[Opening Records section]

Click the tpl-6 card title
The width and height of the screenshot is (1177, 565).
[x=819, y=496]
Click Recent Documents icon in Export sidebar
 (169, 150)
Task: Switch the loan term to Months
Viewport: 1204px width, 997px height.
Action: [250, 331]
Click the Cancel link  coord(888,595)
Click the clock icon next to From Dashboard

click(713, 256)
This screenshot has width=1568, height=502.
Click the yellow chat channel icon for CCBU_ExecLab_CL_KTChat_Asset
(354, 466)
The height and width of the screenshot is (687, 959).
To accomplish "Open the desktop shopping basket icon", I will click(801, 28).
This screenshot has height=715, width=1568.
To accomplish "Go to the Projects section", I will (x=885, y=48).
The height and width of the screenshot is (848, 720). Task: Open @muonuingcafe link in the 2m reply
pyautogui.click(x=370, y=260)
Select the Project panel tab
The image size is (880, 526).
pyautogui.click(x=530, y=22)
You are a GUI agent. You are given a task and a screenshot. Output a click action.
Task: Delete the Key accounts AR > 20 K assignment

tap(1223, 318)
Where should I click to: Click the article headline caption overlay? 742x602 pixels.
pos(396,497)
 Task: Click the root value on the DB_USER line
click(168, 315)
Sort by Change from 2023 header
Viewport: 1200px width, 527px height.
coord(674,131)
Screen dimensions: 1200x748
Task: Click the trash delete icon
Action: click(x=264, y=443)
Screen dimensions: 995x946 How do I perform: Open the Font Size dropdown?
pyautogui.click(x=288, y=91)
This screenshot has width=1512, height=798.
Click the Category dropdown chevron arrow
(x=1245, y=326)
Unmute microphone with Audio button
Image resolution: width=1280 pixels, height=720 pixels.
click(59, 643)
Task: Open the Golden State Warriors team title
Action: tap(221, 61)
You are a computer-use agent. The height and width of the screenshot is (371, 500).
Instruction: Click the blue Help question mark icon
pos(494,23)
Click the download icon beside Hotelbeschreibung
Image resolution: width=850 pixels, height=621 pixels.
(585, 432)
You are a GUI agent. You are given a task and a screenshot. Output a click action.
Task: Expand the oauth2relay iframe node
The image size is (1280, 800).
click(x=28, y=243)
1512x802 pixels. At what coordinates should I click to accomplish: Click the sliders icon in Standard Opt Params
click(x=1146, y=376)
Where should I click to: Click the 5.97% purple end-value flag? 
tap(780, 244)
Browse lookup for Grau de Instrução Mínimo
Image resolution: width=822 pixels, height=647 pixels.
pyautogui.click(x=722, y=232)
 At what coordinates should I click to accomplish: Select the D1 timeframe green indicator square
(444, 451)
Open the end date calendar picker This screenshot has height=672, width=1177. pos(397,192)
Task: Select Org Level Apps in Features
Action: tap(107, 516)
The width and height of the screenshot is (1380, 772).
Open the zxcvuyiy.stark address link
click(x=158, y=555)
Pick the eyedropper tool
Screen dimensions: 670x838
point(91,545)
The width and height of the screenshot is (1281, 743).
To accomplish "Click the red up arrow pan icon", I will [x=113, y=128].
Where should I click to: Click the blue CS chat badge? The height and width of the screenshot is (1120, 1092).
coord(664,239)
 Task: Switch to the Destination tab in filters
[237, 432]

[Closing Records section]

* _Task objective_: Every line of the listing, first to last, should be retyped exactly.

* _Solved problem_:
Click the tpl-6 card title
The width and height of the screenshot is (1177, 565).
[x=819, y=496]
Click Recent Documents icon in Export sidebar
 (169, 150)
Task: Switch the loan term to Months
Viewport: 1204px width, 997px height.
Action: [250, 331]
Click the Cancel link  coord(888,595)
Click the clock icon next to From Dashboard

click(713, 256)
This screenshot has width=1568, height=502.
Click the yellow chat channel icon for CCBU_ExecLab_CL_KTChat_Asset
(354, 466)
The height and width of the screenshot is (687, 959).
To accomplish "Open the desktop shopping basket icon", I will click(801, 28).
This screenshot has height=715, width=1568.
To accomplish "Go to the Projects section", I will (x=885, y=48).
The height and width of the screenshot is (848, 720). Task: Open @muonuingcafe link in the 2m reply
pyautogui.click(x=370, y=260)
Select the Project panel tab
The image size is (880, 526).
pyautogui.click(x=530, y=22)
You are a GUI agent. You are given a task and a screenshot. Output a click action.
Task: Delete the Key accounts AR > 20 K assignment

tap(1223, 318)
Where should I click to: Click the article headline caption overlay? 742x602 pixels.
pos(396,497)
 Task: Click the root value on the DB_USER line
click(168, 315)
Sort by Change from 2023 header
Viewport: 1200px width, 527px height.
coord(674,131)
Screen dimensions: 1200x748
Task: Click the trash delete icon
Action: click(x=264, y=443)
Screen dimensions: 995x946 How do I perform: Open the Font Size dropdown?
pyautogui.click(x=288, y=91)
This screenshot has width=1512, height=798.
Click the Category dropdown chevron arrow
(x=1245, y=326)
Unmute microphone with Audio button
Image resolution: width=1280 pixels, height=720 pixels.
click(59, 643)
Task: Open the Golden State Warriors team title
Action: tap(221, 61)
You are a computer-use agent. The height and width of the screenshot is (371, 500).
Instruction: Click the blue Help question mark icon
pos(494,23)
Click the download icon beside Hotelbeschreibung
Image resolution: width=850 pixels, height=621 pixels.
(585, 432)
You are a GUI agent. You are given a task and a screenshot. Output a click action.
Task: Expand the oauth2relay iframe node
The image size is (1280, 800).
click(x=28, y=243)
1512x802 pixels. At what coordinates should I click to accomplish: Click the sliders icon in Standard Opt Params
click(x=1146, y=376)
Where should I click to: Click the 5.97% purple end-value flag? 
tap(780, 244)
Browse lookup for Grau de Instrução Mínimo
Image resolution: width=822 pixels, height=647 pixels.
pyautogui.click(x=722, y=232)
 At what coordinates should I click to accomplish: Select the D1 timeframe green indicator square
(444, 451)
Open the end date calendar picker This screenshot has height=672, width=1177. pos(397,192)
Task: Select Org Level Apps in Features
Action: tap(107, 516)
The width and height of the screenshot is (1380, 772).
Open the zxcvuyiy.stark address link
click(x=158, y=555)
Pick the eyedropper tool
Screen dimensions: 670x838
point(91,545)
The width and height of the screenshot is (1281, 743).
To accomplish "Click the red up arrow pan icon", I will [x=113, y=128].
Where should I click to: Click the blue CS chat badge? The height and width of the screenshot is (1120, 1092).
coord(664,239)
 Task: Switch to the Destination tab in filters
[237, 432]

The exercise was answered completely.